• GOAL OF THE EXERCISE: Restate every record that follows, keeping it exact.

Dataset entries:
============
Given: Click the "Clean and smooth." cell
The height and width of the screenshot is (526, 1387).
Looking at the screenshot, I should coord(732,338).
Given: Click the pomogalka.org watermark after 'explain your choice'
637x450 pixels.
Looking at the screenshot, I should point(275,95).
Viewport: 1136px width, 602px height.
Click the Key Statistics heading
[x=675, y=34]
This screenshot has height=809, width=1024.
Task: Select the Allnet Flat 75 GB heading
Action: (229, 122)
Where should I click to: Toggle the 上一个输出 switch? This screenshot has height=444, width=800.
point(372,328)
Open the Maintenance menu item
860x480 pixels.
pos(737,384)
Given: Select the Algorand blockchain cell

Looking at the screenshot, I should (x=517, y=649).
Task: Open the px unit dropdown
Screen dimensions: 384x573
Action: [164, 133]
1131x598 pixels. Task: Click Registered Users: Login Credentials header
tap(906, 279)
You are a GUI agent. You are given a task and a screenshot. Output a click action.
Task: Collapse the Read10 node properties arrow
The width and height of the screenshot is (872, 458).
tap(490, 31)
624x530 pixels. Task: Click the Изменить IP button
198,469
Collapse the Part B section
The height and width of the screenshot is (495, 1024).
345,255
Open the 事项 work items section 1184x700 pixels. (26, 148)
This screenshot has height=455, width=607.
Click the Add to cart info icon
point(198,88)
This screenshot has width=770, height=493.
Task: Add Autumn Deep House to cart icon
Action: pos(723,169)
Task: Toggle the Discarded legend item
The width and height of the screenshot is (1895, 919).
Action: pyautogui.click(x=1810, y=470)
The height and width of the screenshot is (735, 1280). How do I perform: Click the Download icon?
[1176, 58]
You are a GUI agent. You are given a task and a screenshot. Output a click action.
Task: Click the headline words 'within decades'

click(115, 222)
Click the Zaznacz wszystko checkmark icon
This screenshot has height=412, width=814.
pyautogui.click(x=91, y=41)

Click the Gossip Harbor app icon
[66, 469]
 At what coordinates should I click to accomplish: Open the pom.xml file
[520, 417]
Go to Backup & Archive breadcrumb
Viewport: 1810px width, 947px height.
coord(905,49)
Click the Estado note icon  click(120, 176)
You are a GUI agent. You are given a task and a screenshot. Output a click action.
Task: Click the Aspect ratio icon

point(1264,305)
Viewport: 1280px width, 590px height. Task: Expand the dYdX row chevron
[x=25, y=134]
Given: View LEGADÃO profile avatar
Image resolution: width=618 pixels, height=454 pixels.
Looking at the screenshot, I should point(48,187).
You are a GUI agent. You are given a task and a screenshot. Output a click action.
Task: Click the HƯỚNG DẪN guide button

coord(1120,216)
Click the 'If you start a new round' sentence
============
• ANSWER BOX:
Given: Click the "Clean and smooth." cell
The height and width of the screenshot is (526, 1387).
Looking at the screenshot, I should coord(732,338).
Given: Click the pomogalka.org watermark after 'explain your choice'
637x450 pixels.
Looking at the screenshot, I should point(275,95).
Viewport: 1136px width, 602px height.
Click the Key Statistics heading
[x=675, y=34]
This screenshot has height=809, width=1024.
Task: Select the Allnet Flat 75 GB heading
Action: (229, 122)
Where should I click to: Toggle the 上一个输出 switch? This screenshot has height=444, width=800.
point(372,328)
Open the Maintenance menu item
860x480 pixels.
pos(737,384)
Given: Select the Algorand blockchain cell

Looking at the screenshot, I should (x=517, y=649).
Task: Open the px unit dropdown
Screen dimensions: 384x573
Action: [164, 133]
1131x598 pixels. Task: Click Registered Users: Login Credentials header
tap(906, 279)
You are a GUI agent. You are given a task and a screenshot. Output a click action.
Task: Collapse the Read10 node properties arrow
The width and height of the screenshot is (872, 458).
tap(490, 31)
624x530 pixels. Task: Click the Изменить IP button
198,469
Collapse the Part B section
The height and width of the screenshot is (495, 1024).
345,255
Open the 事项 work items section 1184x700 pixels. (26, 148)
This screenshot has height=455, width=607.
Click the Add to cart info icon
point(198,88)
This screenshot has width=770, height=493.
Task: Add Autumn Deep House to cart icon
Action: pos(723,169)
Task: Toggle the Discarded legend item
The width and height of the screenshot is (1895, 919).
Action: pyautogui.click(x=1810, y=470)
The height and width of the screenshot is (735, 1280). How do I perform: Click the Download icon?
[1176, 58]
You are a GUI agent. You are given a task and a screenshot. Output a click action.
Task: Click the headline words 'within decades'

click(115, 222)
Click the Zaznacz wszystko checkmark icon
This screenshot has height=412, width=814.
pyautogui.click(x=91, y=41)

Click the Gossip Harbor app icon
[66, 469]
 At what coordinates should I click to accomplish: Open the pom.xml file
[520, 417]
Go to Backup & Archive breadcrumb
Viewport: 1810px width, 947px height.
coord(905,49)
Click the Estado note icon  click(120, 176)
You are a GUI agent. You are given a task and a screenshot. Output a click action.
Task: Click the Aspect ratio icon

point(1264,305)
Viewport: 1280px width, 590px height. Task: Expand the dYdX row chevron
[x=25, y=134]
Given: View LEGADÃO profile avatar
Image resolution: width=618 pixels, height=454 pixels.
Looking at the screenshot, I should point(48,187).
You are a GUI agent. You are given a task and a screenshot. Output a click action.
Task: Click the HƯỚNG DẪN guide button

coord(1120,216)
Click the 'If you start a new round' sentence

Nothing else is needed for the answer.